───── Dataset extract

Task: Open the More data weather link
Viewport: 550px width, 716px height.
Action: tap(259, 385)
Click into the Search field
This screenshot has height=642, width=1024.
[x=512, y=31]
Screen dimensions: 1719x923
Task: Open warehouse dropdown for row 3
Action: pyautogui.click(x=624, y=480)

──────────

Taking the entries above, please repeat each one exactly.

Task: Open the More data weather link
Viewport: 550px width, 716px height.
Action: tap(259, 385)
Click into the Search field
This screenshot has height=642, width=1024.
[x=512, y=31]
Screen dimensions: 1719x923
Task: Open warehouse dropdown for row 3
Action: pyautogui.click(x=624, y=480)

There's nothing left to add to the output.